A Nevada corporation may elect not to be governed by Sections 78.411 to 78.444 by a provision in its articles of incorporation. We have no provision in our Articles of Incorporation pursuant to which we have elected to opt out of Sections 78.411 to 78.444; therefore, these sections apply to us.

 

 

 

 

Control Share Acquisition. Nevada law also seeks to impede “unfriendly” corporate takeovers by providing in Sections 78.378 to 78.3793 of the NRS that an “acquiring person” shall only obtain voting rights in the “control shares” purchased by such person to the extent approved by the other stockholders at a meeting. With certain exceptions, an acquiring person is one who acquires or offers to acquire a “controlling interest” in the corporation, defined as one-fifth or more of the voting power. Control shares include not only shares acquired or offered to be acquired in connection with the acquisition of a controlling interest, but also all shares acquired by the acquiring person within the preceding 90 days. The statute covers not only the acquiring person but also any persons acting in association with the acquiring person. The NRS control share statutes only apply to issuers that have 200 or more stockholders of record, at least 100 of whom have had addresses in Nevada appearing on the stock ledger of the corporation at all times during the 90 days immediately preceding such date; and whom do business in Nevada directly or through an affiliated corporation.
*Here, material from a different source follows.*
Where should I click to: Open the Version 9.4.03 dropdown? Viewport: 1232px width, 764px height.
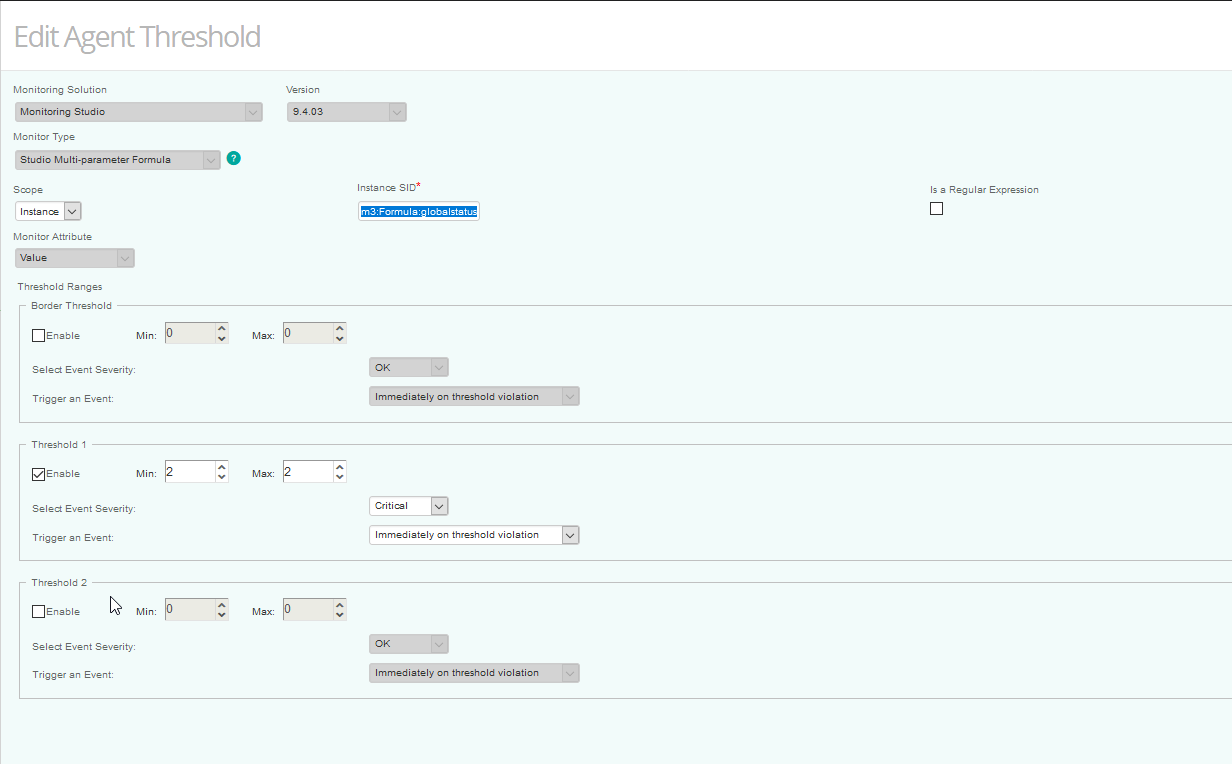coord(346,112)
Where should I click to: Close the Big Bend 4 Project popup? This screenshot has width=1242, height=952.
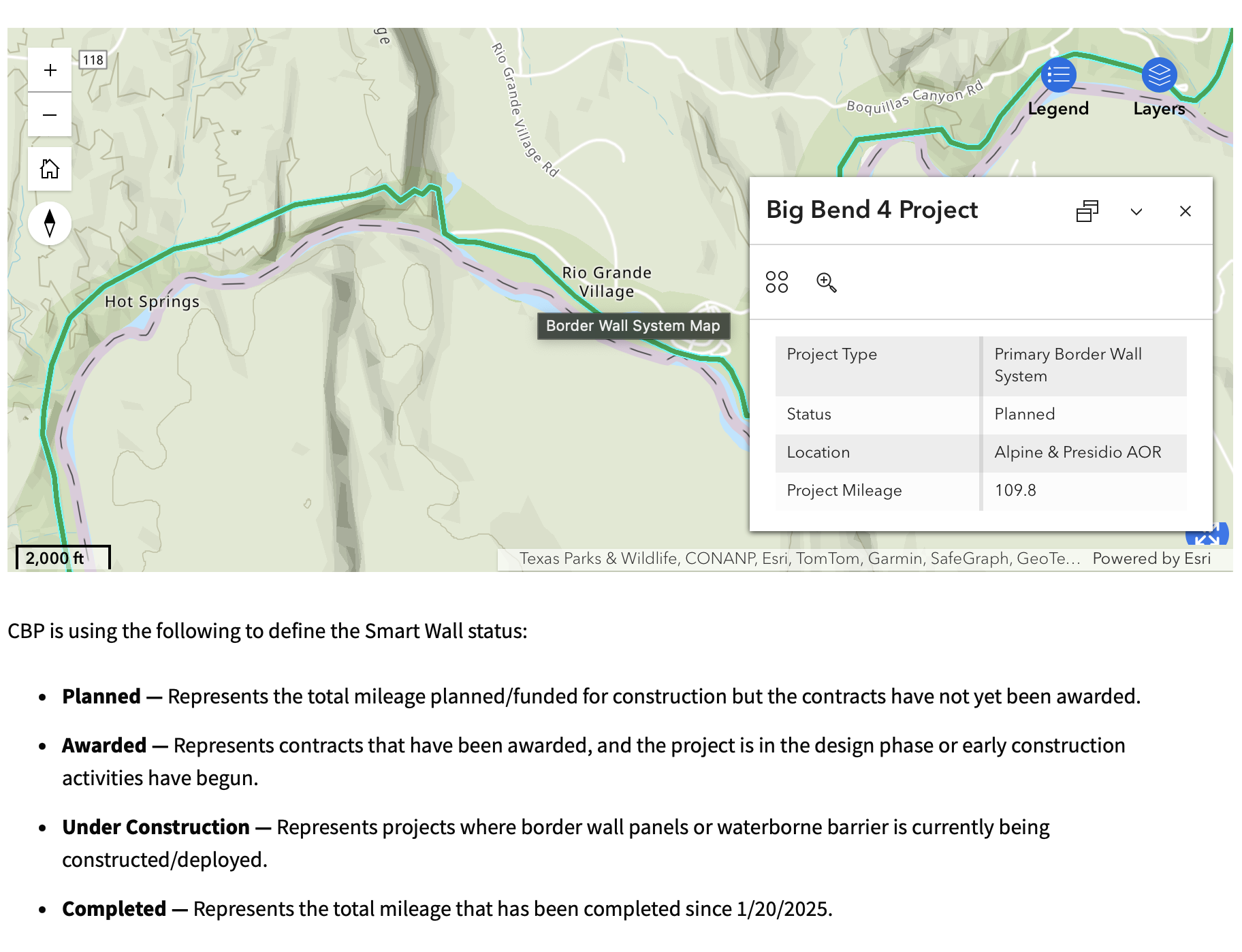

We have not historically and currently do not meet these requirements and these provisions do not apply to us.

 

A Nevada corporation may elect to opt out of the provisions of Sections 78.378 to 78.3793 of the NRS. We have no provision in our Articles of Incorporation pursuant to which we have elected to opt out of Sections 78.378 to 78.3793.

 

Removal of Directors. Section 78.335 of the NRS provides that two-thirds of the voting power  of the issued and outstanding shares of the Company are required to remove a director from office. As such, it may be more difficult for stockholders to remove directors due to the fact the NRS requires greater than majority approval of the stockholders for such removal.

 

No Cumulative Voting. The NRS does not permit stockholders to cumulate their votes other than in the election of directors, and then only if expressly authorized by the corporation’s articles of incorporation. Our articles of Incorporation does not expressly authorize cumulative voting.

 

The combination of the foregoing provisions may make it more difficult for stockholders to replace our board of directors as well as for another party to obtain control of us by replacing our board of directors. Because our board of directors has the power to retain and discharge our officers, these provisions could also make it more difficult for existing stockholders or another party to effect a change in management.

 

These provisions are intended to enhance the likelihood of continued stability in the composition of our board of directors and its policies and to discourage coercive takeover practices and inadequate takeover bids. These provisions are also designed to reduce our vulnerability to hostile takeovers and to discourage certain tactics that may be used in proxy fights. However, such provisions could have the effect of discouraging others from making tender offers for our shares and may have the effect of delaying changes in our control or management. As a consequence, these provisions may also inhibit fluctuations in the market price of our stock that could result from actual or rumored takeover attempts. We believe that the benefits of these provisions, including increased protection of our potential ability to negotiate with the proponent of an unfriendly or unsolicited proposal to acquire or restructure our company, outweigh the disadvantages of discouraging takeover proposals, because negotiation of takeover proposals could result in an improvement of their terms.